La partita si mette quindi sul binario del treno-Inter che inizia la sua corsa verso la rimonta, e la Juve a difendere il difendibile, alla bell e meglio, con affanno e con l’acqua alla gola come se fossero già nei minuti finali. Balotelli già dopo venti minuti prendi i fischi di tutti, dagli juventini che lo accusano (giustamente) di simulare colpi mortali ad ogni minimo contatto con l’avversario, e dai tifosi nerazzurri che lo punzecchiano per le sue giocate troppo precipitose e talvolta troppo superficiali.

Partita tecnicamente non bella in questa prima parte, che vive delle iniziative dei singoli più che su organizzazione di gioco che porta a delle azioni corali. Maicon è uno di quelli che accendono la gara quando accelera, e solo il suo egoismo permette alla Juve di non subire il pareggio, arrivando quasi sulla linea dell’out e sparando alto verso Buffon. Ma l’undici di Ferrara fa di tutto per complicarsi la vita nella difficoltà, regalando palloni con tutti gli uomini, anche con quelli solitamente più affidabili nel giocare la palla (Sissoko, Cannavaro, Chiellini, Buffon), e oltretutto le poche opportunità di contropiede non vengono sfruttate dai nostri, troppo impegnati a rallentare il ritmo di gioco più che a proporsi in azioni che possano portare al raddoppio. Curioso infatti il ritmo gara dei bianconeri, che trotterellano per il campo senza mai sapere cosa fare esattamente.

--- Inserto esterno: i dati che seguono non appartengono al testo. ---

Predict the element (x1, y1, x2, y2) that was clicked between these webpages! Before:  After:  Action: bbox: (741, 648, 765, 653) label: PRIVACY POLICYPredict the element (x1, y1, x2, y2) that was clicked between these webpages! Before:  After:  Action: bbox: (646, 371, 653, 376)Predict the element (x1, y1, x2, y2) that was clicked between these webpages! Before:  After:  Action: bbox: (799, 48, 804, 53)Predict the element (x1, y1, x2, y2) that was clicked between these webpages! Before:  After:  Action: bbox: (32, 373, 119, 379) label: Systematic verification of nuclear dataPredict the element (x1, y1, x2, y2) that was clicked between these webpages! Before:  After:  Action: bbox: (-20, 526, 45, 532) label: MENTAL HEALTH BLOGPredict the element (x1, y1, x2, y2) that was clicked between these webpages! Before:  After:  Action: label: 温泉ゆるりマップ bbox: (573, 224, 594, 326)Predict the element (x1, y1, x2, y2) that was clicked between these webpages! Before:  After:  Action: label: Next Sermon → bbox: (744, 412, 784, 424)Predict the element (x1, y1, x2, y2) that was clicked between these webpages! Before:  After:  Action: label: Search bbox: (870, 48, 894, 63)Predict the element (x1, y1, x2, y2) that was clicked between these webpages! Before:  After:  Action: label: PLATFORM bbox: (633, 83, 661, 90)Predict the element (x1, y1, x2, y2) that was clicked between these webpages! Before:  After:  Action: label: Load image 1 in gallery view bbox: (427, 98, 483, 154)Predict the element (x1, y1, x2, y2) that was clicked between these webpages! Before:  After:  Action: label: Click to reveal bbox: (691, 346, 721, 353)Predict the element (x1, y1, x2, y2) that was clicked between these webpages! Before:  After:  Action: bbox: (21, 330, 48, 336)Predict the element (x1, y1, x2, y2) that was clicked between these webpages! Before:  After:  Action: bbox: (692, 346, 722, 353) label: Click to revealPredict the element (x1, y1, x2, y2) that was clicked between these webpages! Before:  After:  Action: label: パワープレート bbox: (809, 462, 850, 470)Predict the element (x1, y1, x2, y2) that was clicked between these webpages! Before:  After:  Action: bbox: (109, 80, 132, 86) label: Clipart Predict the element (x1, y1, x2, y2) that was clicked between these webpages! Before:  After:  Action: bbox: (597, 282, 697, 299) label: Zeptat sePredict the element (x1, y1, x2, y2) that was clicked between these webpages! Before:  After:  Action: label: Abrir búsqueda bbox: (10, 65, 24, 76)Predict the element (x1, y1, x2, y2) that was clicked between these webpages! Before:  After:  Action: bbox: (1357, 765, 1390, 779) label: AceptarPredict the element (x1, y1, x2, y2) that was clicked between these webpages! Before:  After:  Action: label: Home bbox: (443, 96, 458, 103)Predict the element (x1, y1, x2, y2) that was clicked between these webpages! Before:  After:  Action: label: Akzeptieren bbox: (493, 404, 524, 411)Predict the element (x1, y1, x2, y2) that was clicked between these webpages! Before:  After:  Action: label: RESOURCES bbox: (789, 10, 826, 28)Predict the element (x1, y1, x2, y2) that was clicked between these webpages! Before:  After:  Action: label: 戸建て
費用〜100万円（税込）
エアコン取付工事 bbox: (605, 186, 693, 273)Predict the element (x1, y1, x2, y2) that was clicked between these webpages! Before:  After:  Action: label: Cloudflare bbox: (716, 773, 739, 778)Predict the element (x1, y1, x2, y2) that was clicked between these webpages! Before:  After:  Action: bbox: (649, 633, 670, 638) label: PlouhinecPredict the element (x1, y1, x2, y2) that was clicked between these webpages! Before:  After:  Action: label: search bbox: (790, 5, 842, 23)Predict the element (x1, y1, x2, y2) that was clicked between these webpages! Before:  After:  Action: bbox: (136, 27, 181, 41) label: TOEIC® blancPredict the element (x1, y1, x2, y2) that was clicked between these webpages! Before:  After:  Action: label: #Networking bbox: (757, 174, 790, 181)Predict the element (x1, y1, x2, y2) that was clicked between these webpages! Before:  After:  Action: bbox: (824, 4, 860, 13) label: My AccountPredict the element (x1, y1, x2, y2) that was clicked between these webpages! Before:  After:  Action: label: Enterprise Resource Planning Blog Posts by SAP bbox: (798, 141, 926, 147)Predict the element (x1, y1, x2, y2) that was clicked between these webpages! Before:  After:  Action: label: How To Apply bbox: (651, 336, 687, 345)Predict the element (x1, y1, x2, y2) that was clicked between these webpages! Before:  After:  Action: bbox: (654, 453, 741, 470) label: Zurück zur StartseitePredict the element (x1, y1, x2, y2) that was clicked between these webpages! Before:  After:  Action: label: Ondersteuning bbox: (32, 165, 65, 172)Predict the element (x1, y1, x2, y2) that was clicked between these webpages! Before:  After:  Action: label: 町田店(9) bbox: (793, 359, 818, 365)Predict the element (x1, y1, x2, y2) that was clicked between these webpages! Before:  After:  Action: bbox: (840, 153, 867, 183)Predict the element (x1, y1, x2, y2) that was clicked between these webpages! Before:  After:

L’unica possibilità di pungere arriva da una ghiotta punizione al limite dell’area, letteralmente telefonata da Diego, con il tiro più facile e lento del mondo, che anche il Toldo di questa sera può facilmente parare. I nerazzurri invece spingono molto sopratutto nel finale, quando Felipe Melo intercetta con la mano in area di rigore un cross di Maicon, che avrebbe meritato il penalty da qui all’eternità. Grandi polemiche di tutto lo staff interista, che aspetta letteralemente la terna arbitrale alla fine del primo tempo per chiedere spiegazioni “inspiegabili”.

Secondo tempo con l’Inter che si butta a testa bassa nella partita, iniziando a macinare gioco, occasioni e conclusioni. Pandev e Sneijder fanno il tiro al bersaglio verso la porta difesa da Buffon e i bianconeri sono sempre sul punto di capitolare. Sembra incredibile come il momento del pareggio venga sempre rimandato per un niente, così come sembra quasi incredibile il palo colpito da Chiellini in anticipo su Lucio colpendo di testa su calcio d’angolo.

Mourinho toglie un po’ a sorpresa Cambiasso per Milito; il cambio sembra strano perchè il tecnico portoghese preferisce tenere in campo quattro difensori contro Amauri, e togliere un centrocampista poliedrico come l’argentino.

Buffon salva la rete su un forte tiro di Balotelli, mentre Felipe Melo si guadagna il giallo quotidiano che genera una pericolosa punizione dal limite dell’area. La barriera è folta, e il tiro di Sneijder si infrange su di essa, spiazzando Buffon e mettendo in condizioni Lucio di anticipare Chiellini e spingere il pallone in gol. Pareggio interista.

Anche Cannavaro viene ammonito per aver allontanato il pallone (uno di quelle ammonizioni a cui io riserverei una multa esorbitante al giocatore, se fossi un dirigente juventino), mentre Candreva fa un buon tiro dalla distanza che conclude di fatto la gara della Juve in avantiL’Inter invece sembra aver appena cominciato, come un diesel che si scalda lentamente e che poi prende a viaggiare a pieno regime. Milito para su Buffon, mentre Chiellini rischia più volte il secondo giallo. Gigi chiude ancora la saracinesca sulla seconda punizione deviata, ma non può nulla in occasione del tiro di Thiago Motta che riesce a respingere ma non a contenere, tanto che irrompe il liberissimo Balotelli a ribadire in rete al 44′ minuto del secondo tempo. Come contro la Roma.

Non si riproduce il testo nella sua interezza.